# Rohm Spiro Keyless Chuck bearing verification



## tarmo120 (Jul 26, 2013)

Hi guys. I got myself a used and abused Rohm Spiro Keyless chuck with a B12 taper. It is a 0-3/8 or 0-10mm chuck.
It had the old taper broken off so I had to remove it. Damn it was stuck HARD.
I completely took the chuck apart and then was able to press it out.

Now what I did notice when assembling it, that there could be one more bearing ball.
When opening I think I didn't loose any of those balls. I counted 24 pieces.
Can anyone verify the amount of balls in this chuck?
I did try to get info directly fom Rohm, but haven't got any answer so far.
If anyone wants to know how to take it apart let me know.


----------



## Bill Gruby (Jul 26, 2013)

24 is correct with a space open. That is where it looks like an extra ball goes but no it's an empty space. If you had the extra in there the chuck would not work smoothly it would bind.

 "Billy G"


----------



## Bill Gruby (Jul 26, 2013)

Let me see if Frank has any papers on them. I'll get back to you tomorrow on this. 

 "Billy G"


----------



## tarmo120 (Jul 27, 2013)

I will write an explanation in the evening whem I am near the computer. It is pretty simple though.


----------



## tarmo120 (Jul 27, 2013)

I saw a pretty good instrucion a few days ago on the Internet. But now I lost it.

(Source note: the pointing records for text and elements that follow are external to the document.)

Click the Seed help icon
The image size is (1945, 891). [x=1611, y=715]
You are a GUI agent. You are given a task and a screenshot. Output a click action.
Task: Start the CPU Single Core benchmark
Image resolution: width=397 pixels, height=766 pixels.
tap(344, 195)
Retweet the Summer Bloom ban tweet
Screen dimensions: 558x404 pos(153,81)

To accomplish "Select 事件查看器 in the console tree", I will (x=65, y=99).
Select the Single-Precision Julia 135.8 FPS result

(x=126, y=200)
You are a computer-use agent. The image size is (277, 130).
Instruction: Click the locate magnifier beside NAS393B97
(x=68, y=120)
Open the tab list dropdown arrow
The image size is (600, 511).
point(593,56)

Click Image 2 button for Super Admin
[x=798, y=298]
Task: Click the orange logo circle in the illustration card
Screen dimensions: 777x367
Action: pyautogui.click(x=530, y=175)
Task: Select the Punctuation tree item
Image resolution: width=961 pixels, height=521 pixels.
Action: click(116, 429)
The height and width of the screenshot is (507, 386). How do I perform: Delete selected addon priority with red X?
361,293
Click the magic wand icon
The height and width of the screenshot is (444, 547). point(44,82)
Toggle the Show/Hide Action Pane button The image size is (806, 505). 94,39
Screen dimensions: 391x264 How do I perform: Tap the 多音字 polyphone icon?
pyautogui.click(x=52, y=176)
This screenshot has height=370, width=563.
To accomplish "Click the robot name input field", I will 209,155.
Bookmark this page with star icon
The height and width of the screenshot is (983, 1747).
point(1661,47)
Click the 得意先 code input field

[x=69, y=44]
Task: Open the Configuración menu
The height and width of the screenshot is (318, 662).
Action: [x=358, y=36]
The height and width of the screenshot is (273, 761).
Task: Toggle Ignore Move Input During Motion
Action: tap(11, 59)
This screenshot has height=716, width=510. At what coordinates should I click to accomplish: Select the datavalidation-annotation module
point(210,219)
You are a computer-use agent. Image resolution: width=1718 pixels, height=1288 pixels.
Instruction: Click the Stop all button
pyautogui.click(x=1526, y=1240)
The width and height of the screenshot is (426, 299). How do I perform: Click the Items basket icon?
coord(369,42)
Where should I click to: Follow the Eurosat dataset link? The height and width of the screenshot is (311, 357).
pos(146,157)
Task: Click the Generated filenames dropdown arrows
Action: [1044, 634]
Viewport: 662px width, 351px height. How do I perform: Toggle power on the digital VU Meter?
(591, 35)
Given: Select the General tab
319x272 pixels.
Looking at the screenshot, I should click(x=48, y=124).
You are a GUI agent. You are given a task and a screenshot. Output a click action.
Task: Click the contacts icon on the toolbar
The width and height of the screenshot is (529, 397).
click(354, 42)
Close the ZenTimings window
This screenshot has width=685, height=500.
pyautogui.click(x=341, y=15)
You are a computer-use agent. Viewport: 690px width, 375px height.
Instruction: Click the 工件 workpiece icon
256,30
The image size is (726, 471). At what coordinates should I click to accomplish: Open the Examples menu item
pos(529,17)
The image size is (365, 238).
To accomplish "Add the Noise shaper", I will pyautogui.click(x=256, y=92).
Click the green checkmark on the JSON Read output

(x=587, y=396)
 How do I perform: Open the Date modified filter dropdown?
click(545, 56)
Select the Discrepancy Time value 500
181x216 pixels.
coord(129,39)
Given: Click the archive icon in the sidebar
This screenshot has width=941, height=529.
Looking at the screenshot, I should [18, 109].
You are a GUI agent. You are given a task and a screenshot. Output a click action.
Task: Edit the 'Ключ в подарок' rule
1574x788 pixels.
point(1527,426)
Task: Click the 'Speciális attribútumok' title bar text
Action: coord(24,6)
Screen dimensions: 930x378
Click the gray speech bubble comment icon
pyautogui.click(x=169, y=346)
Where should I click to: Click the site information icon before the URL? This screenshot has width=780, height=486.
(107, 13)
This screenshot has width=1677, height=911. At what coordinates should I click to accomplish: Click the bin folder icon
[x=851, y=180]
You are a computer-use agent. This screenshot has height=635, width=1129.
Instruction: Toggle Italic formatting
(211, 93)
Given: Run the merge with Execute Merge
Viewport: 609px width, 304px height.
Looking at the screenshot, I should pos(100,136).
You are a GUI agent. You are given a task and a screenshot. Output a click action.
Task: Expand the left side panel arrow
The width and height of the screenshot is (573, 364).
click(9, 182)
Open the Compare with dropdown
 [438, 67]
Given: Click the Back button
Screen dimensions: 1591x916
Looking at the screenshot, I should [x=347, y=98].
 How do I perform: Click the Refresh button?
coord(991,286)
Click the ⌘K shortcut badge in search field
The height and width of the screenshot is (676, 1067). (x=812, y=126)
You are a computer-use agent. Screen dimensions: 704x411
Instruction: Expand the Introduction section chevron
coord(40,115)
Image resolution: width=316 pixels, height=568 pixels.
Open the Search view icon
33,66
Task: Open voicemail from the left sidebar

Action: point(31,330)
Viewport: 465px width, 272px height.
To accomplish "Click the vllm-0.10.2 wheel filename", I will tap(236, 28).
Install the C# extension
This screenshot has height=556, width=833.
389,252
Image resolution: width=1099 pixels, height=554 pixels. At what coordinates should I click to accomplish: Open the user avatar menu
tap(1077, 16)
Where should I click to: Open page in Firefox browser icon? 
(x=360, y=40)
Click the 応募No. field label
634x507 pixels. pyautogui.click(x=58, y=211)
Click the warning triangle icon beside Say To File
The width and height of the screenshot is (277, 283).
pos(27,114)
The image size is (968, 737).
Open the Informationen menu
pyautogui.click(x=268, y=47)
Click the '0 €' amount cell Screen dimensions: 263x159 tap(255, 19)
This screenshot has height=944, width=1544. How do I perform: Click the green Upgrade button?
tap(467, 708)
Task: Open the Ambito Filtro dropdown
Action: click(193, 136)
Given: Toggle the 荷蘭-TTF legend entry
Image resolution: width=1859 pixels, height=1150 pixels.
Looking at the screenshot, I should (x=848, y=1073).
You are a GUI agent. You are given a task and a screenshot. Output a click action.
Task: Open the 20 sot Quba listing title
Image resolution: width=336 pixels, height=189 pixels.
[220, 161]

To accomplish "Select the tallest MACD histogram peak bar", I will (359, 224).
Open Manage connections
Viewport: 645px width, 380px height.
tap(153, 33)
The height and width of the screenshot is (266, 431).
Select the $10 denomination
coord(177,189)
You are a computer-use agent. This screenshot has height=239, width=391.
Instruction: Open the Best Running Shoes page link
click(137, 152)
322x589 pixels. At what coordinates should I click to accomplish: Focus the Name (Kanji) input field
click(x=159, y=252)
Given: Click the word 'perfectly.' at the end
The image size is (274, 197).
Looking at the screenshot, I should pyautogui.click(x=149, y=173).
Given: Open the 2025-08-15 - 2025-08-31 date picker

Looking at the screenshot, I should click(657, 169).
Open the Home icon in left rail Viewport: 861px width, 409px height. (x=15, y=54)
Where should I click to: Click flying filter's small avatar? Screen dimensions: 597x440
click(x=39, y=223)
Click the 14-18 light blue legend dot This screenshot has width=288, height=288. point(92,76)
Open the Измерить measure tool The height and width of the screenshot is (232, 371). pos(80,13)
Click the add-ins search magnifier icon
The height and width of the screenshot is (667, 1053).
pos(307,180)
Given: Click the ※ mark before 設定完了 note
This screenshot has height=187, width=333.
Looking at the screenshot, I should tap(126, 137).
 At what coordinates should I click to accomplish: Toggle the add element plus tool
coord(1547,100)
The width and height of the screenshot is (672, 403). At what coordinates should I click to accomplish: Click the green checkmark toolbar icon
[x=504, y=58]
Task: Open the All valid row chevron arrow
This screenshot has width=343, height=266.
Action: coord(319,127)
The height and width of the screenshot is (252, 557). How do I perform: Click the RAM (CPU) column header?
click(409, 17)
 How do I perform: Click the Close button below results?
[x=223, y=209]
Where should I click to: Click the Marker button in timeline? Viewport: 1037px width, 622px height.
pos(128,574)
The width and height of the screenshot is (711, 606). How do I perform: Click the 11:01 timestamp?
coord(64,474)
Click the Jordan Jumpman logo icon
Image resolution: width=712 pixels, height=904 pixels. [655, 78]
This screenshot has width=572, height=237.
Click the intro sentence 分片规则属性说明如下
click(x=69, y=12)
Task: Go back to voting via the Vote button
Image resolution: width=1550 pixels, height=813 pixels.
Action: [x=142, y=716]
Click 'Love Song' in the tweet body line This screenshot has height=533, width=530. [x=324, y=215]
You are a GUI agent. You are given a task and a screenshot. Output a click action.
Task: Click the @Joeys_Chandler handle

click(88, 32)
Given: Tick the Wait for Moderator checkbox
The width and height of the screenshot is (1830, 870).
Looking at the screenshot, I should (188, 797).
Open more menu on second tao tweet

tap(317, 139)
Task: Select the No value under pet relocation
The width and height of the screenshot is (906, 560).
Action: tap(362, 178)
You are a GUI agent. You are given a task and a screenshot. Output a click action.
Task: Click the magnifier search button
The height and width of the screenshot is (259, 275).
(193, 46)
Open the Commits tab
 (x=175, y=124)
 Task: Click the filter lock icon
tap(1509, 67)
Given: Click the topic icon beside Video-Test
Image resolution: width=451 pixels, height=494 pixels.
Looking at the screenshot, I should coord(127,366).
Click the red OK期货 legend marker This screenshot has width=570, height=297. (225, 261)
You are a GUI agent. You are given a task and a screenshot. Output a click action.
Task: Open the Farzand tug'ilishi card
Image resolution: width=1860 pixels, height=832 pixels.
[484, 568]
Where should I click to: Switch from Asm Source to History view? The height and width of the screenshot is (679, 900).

Anyhow, first let's explain what part to call what.
The first part I would name is the ''Sleeve''. That is the most outer part with the knurled area and shiny taper.(nose of the chuck=
Then I there is the other knurled part that is located right on top of the taper. That would be called the ''Big Washer''. 
Next there is the ''Main Body''. That is where everything mounts to.
Then there is the ''Inner Body''. That would be where the actual arbpr would mount to and what moved the left hand bolt.

Now I did the following.

Took a piece of aluminium and put the chuck upside down in the vice. Grip only the Sleeve. Tightened until it was tight, but the chuck moved freely still.
Then took a pipe wrench and took grip by the main body. A small punch to the wrench and it was free. It is a standard right hand thread.
Now that the sleeve is off, fully open the chuck, and slide out the 3 ''fingers'' that hold the actual tool.
After that you need to hold the chuck by the main body(still upside down) and slowly pry upwards the Big Washer. It is pressed on and this is how I did it.
Once you get it off, don't remove the chuck from the vice. Take a big wrench and open up the washer that you see right under the pressed on washer. That 
washer holds the bearing balls. Once removed do not loose those balls.
And you can now pull out the inner body with fingers. I got it all loose and cleaned it and greased it.
Also got the new arbor and now I'm ready to rock'n'roll.

This might sound wrong and incorrect, but I had no info how to do this and also this is the first keyless chuck I have used.
Now I've learned what to look for next time. I only did this this way since the chuck was beat up and I had nothing to lose.
I would not suggest my method with a brand new chuck. 

Later.


----------